Blein C, Chamoux C, Reynaud D, Lepage V
HEVA, 186, avenue Thiers, 69465 Lyon, France.
BIOGEN France, 75000 Paris, France.
Rev Epidemiol Sante Publique. 2018 Nov;66(6):385-394. doi: 10.1016/j.respe.2018.08.006. Epub 2018 Oct 8.
The aim of this study is to analyze and to compare data from 2015, focusing on hospital care for patients with multiple sclerosis from three French regions with different characteristics in terms of prevalence, size and number of multiple sclerosis competencies and resource centers.
All hospital admissions from the PMSI MCO 2015 database, with a principal or related diagnosis (PD-RD) of G35* ("multiple sclerosis") were extracted. We also extracted chemotherapy treatments administered in hospital, during admissions with a significant associated diagnosis (SAD) of G35*, if the PD or RD was coded Z512 ("non-tumor chemotherapy"). The analyzed regions corresponded to those of 2015, some of which have since merged.
There were 95,359 hospital admissions for multiple sclerosis in France in 2015 among a total cohort of 21,102 patients, resulting in a total cost of € 54.1m. Patients with MS were managed mainly in the ambulatory setting, which accounted for 88.5 % of all admissions. The Rhône-Alpes region represented 7.6 % of national admissions for MS, 9.6 % of patients, and 14 % of inpatient days, contributing 10.4 % of the national cost of MS care. 58.4 % of stays were managed by the two main multiple sclerosis centers. The Nord-Pas-de-Calais region represented 9.8 % of national admissions, 10 % of patients, 6.6 % of inpatient days, and 9.1 % of the national cost. 29.8 % of stays were managed by the main multiple sclerosis center. The Centre region represented 2.7 % of stays, 2.8 % of patients, 3.1 % of inpatient days, and 2.8 % of the national cost. 28.4 % of stays were managed by the main multiple sclerosis center.

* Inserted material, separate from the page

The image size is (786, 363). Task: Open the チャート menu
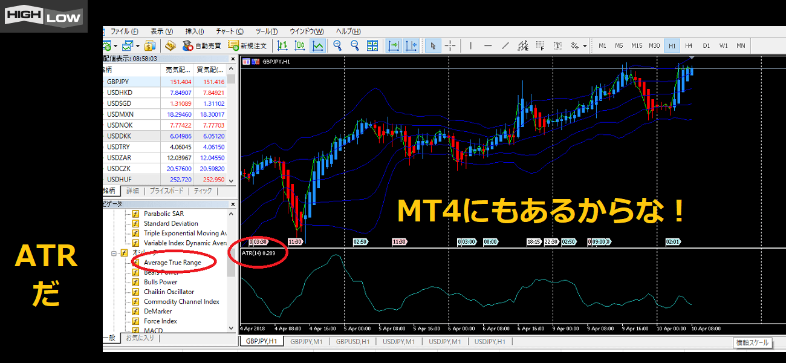point(229,31)
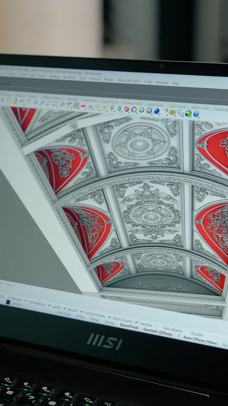Click the Default layer color swatch
Screen dimensions: 228x406
(x=8, y=302)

This study highlights the diversity of multiple sclerosis hospital management and care between these three regions.
本研究旨在分析和比较2015年的数据,重点关注法国三个在多发性硬化症患病率、规模以及多发性硬化症诊疗能力和资源中心数量方面具有不同特征地区的患者住院治疗情况。
从2015年PMSI MCO数据库中提取所有主要诊断或相关诊断(PD-RD)为G35*(“多发性硬化症”)的住院病例。如果主要诊断或相关诊断为G35*且主要诊断或相关诊断编码为Z512(“非肿瘤化疗”),我们还提取住院期间进行的化疗治疗。分析的地区与2015年的地区相对应,其中一些地区后来进行了合并。
2015年法国共有21,102名患者因多发性硬化症住院95,359次,总费用为5410万欧元。多发性硬化症患者主要在门诊环境中接受治疗,占所有住院病例的88.5%。罗讷-阿尔卑斯大区的多发性硬化症住院病例占全国的7.6%,患者占9.6%,住院天数占14%,占全国多发性硬化症治疗费用的10.4%。58.4%的住院病例由两个主要的多发性硬化症中心管理。北部加来海峡大区的住院病例占全国的9.8%,患者占10%,住院天数占6.6%,占全国费用的9.1%。29.8%的住院病例由主要的多发性硬化症中心管理。中央大区的住院病例占2.7%,患者占2.8%,住院天数占3.1%,占全国费用的2.8%。28.4%的住院病例由主要的多发性硬化症中心管理。
本研究突出了这三个地区在多发性硬化症住院管理和护理方面的多样性。